*Текст для чтения*.
▼

Я тогда еще не читал книгу Василия Гроссмана, образно доказавшего в романе «Жизнь и судьба», что коммунист-комиссар, доносивший на «идеологически вражеские разговоры» советских солдат, рассказывавших под обстрелом друг другу всю подноготную правду своей жизни, лишь бы только не выпустить из рук оружия и не заснуть, был по бесчеловечности этого подлого доноса равен фашистскому офицеру-идеологу в вермахтовской форме, что тот доказал ему, к его ужасу, в откровенном разговоре, как будто они были коллегами. Правда истории в том, что самое главное не как себя кто-то называет, а как его самого назовет история.
15. Предложение меня усыновить
Буцериус меня навещал каждый день, пока я с раздутой щекой стучал на машинке. Сначала он принес мне всего несколько листов бумаги, думая, что мне это нужно для какой-нибудь анкеты. А я и сам думал, что автобиография будет коротенькой, но Буцериус, видя, что мне нужно все больше и больше бумаги, полюбопытствовал:
– Что вы пишете?
– Что-то вроде автобиографии.
– А вы можете мне что-нибудь показать?
Переводчик начал ему читать.
– Искренне. Трогает. Правда, мне кажется, что вы будете когда-нибудь о многом в истории думать по-другому. Это само придет. От знания истории. Но тем не менее так открыто никто из советских людей, которые к нам приезжают, еще не говорил. Интересное совпадение с тридцать седьмым годом – в этом году ваших двух дедушек посадили как врагов народа, а я впервые именно в том году ощутил страх, когда, несмотря на то, что это было уже опасно, согласился стать защитником на первом антиеврейском показательном процессе одного гамбургского судовладельца. Бернштейн была его фамилия. Ваш «Бабий Яр» для меня тоже многое говорит – ведь моя первая жена Детте Гольдшмидт была еврейкой и вынуждена была уехать в Англию в тридцать восьмом.

▲

*Записи для разбора*.
▼

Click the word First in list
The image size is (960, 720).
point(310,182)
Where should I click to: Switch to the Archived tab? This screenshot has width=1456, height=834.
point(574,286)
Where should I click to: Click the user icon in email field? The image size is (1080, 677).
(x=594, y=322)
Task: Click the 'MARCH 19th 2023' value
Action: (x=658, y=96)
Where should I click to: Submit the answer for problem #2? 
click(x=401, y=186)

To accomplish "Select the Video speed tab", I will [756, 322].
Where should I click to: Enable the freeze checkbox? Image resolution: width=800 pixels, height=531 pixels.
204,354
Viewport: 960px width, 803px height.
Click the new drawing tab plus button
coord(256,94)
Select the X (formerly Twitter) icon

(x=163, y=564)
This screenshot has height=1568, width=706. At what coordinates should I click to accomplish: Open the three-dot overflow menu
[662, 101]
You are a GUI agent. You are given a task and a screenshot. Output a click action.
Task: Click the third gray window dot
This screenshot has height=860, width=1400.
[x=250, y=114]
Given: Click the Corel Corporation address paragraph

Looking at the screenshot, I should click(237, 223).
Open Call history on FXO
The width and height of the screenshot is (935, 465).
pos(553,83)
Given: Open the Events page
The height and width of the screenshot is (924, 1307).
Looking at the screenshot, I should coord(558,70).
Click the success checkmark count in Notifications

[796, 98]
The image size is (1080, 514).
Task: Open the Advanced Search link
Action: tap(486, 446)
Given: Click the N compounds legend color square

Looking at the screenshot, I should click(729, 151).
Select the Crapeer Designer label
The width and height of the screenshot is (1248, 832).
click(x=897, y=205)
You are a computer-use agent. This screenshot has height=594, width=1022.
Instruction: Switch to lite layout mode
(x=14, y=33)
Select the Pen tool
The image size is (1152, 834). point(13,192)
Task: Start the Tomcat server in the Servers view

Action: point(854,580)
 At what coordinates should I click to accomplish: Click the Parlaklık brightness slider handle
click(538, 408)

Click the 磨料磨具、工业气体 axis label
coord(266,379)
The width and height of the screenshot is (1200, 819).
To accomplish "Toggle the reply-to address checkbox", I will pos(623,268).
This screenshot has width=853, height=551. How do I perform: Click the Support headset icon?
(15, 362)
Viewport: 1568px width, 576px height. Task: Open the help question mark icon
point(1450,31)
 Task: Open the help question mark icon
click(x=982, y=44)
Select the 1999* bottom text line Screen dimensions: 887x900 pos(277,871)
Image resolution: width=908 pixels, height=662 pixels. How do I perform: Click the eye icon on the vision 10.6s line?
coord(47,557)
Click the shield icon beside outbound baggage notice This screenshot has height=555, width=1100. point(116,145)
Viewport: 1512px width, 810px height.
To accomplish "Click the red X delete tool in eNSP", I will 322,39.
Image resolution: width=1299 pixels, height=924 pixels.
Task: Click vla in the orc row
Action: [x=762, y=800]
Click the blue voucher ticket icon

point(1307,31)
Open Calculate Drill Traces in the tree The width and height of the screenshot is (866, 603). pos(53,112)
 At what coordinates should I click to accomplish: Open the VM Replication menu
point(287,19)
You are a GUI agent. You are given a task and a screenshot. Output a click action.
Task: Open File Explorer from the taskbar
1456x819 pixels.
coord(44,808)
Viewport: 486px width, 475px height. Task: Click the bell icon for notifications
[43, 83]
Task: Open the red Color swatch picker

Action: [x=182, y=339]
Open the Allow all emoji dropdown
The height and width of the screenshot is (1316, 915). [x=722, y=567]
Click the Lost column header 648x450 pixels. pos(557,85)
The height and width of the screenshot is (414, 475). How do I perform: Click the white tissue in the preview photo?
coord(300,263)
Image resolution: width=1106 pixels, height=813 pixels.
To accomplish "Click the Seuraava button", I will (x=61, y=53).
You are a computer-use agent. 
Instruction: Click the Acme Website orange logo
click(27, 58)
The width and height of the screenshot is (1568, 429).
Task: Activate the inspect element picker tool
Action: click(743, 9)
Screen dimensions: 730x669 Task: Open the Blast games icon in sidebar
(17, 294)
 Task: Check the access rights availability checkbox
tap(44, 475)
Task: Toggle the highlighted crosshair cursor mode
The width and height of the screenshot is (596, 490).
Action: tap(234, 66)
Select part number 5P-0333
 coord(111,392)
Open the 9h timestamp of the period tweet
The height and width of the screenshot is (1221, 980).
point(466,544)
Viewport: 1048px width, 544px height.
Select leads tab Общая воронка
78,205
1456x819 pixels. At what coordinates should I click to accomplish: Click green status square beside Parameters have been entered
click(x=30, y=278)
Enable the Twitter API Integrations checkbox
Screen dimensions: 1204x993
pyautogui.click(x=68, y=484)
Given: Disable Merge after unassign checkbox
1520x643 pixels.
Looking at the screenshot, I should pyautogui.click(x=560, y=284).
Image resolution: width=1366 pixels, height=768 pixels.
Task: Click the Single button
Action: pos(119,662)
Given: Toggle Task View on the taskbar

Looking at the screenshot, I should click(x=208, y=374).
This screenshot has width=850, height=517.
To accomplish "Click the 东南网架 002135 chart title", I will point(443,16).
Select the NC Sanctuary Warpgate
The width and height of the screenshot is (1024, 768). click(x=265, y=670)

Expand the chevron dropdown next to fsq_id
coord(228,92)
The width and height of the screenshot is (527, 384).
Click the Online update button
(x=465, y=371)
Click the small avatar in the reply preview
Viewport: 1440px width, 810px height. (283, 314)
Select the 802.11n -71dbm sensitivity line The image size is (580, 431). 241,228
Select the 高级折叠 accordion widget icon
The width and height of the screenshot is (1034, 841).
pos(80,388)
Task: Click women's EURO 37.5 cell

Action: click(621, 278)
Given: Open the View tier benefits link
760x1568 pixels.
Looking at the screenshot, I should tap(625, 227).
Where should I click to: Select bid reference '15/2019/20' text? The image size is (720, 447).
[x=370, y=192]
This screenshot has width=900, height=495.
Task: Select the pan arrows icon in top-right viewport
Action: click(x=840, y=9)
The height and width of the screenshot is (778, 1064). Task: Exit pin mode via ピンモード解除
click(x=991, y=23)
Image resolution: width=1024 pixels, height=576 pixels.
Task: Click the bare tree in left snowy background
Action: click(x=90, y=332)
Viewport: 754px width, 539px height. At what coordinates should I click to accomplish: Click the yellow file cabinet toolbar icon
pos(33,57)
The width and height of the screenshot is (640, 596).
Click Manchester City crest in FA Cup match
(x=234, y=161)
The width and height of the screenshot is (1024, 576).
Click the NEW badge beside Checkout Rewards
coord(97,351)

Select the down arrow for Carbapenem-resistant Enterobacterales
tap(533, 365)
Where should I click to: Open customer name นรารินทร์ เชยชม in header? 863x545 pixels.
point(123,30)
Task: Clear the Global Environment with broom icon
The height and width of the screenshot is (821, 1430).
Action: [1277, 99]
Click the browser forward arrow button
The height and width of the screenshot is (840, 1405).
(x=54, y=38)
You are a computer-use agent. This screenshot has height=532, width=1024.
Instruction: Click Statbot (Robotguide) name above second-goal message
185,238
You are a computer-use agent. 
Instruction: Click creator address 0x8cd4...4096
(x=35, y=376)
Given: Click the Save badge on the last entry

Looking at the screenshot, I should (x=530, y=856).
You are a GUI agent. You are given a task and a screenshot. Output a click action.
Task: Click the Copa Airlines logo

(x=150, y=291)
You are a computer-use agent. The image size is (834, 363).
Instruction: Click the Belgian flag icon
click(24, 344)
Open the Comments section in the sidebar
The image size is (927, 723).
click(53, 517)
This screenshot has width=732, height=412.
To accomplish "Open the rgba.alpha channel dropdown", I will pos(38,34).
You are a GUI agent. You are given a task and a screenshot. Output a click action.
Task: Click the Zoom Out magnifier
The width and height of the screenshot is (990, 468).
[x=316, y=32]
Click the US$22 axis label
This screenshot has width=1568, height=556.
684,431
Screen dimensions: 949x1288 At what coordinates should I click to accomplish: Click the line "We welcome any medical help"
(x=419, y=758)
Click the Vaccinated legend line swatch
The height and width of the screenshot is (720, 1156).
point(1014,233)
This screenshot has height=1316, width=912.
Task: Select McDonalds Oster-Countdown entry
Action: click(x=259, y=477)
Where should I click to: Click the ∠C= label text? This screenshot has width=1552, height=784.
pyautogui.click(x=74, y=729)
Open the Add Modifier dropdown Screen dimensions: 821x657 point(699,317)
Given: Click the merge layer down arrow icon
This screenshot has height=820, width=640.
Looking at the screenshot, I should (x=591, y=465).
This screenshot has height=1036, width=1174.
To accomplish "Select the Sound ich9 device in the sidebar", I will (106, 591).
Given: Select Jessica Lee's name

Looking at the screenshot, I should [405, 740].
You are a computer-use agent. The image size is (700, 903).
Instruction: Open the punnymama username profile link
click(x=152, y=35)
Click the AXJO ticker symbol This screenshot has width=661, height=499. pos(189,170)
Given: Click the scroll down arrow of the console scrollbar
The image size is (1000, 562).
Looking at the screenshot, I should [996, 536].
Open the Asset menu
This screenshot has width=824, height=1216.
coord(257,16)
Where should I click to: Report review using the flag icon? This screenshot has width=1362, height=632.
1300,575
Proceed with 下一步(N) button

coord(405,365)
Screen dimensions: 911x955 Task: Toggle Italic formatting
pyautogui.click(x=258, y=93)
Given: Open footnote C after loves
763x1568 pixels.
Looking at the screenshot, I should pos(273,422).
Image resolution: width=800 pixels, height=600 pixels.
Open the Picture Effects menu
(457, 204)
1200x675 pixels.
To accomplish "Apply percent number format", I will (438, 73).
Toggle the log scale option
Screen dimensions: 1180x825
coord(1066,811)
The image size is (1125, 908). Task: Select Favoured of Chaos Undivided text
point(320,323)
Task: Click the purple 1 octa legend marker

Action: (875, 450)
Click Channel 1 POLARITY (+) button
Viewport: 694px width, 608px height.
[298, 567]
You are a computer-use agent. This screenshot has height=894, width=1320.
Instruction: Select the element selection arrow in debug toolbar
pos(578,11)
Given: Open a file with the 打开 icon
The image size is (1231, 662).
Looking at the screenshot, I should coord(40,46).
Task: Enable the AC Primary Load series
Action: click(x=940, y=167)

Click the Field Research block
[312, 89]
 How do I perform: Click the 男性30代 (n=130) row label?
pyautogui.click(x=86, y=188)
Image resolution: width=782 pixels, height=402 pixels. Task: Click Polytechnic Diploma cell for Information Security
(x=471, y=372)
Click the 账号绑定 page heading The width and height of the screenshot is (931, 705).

▲

*Задание 1*. Почему, судя по тексту о Буцериусе, он сначала принес всего несколько листов бумаги? Ответьте в одном–трех предложениях.
*Задание 2*. Переведите на английский предложение из текста о Буцериусе: «Сначала он принес мне всего несколько листов бумаги, думая, что мне это нужно для какой-нибудь анкеты».
*Задание 3*. Продолжите текст о Буцериусе, начав сразу после его последнего предложения.
Записи с текстом никак не связаны.

*Ответ 1*. Буцериус думал, что бумага нужна для какой-нибудь анкеты, поэтому принес всего несколько листов.

*Ответ 2*. At first he brought me only a few sheets of paper, thinking that I needed them for some kind of form.

*Ответ 3*.
– А почему вы остались?
– Мне казалось, что я могу что-то сделать для людей в этой стране. Я старался. Но ужас войны невозможно было остановить, и где бы ни работал, все равно ты работал на войну. Я был заместителем директора одной строительной компании, где использовались на работе евреи из так называемых исправительных лагерей. Мы старались насколько возможно облегчить их участь, но… за ними в конце концов приходили и куда-то уводили. Что мы могли сделать! Каждый раз, когда они исчезали, я не мог спать. С первой женой мы развелись через десять лет. Это все-таки долгий срок расставания. Сейчас я практически один, как вы видите.
Здесь он остановился, снял почему-то очки и стал их слишком долго протирать платком. Он явно хотел мне сказать что-то, что было для него нелегко. Потом, наконец, решился:
– Я вас с Галей очень полюбил, как родных. Хотите, я вас официально усыновлю, а Галю удочерю? Только одно условие – вы оба выучите немецкий язык, а вы, Женя, будете дальше продолжать дело моей жизни – «Ди Цайт» и «Штерн».
Я был ошеломлен и смущен его предложением. Я понимал, что это предложение было чисто человеческим и никакого отношения к политике не имело.
Но, во‐первых, у меня были живы и мать, и отец, да и покинуть Родину навсегда я никогда не представлял. Во-вторых, если б это произошло, из этого случая моментально бы сделали политический скандал. Я даже ему ничего не сказал. Я только отрицательно покачал головой. Он все понял, думаю, по моим глазам и обнял меня и больше никогда со мной на эту тему не заговаривал. Он мне только сказал:
– Если с вами что-то случится, дайте знать. Я вам помогу.
Он умер в 2002 году, завещая все свое немалое состояние культурному фонду его имени. Через много лет однажды он мне действительно помог. Немедленно. Но это уже другая история.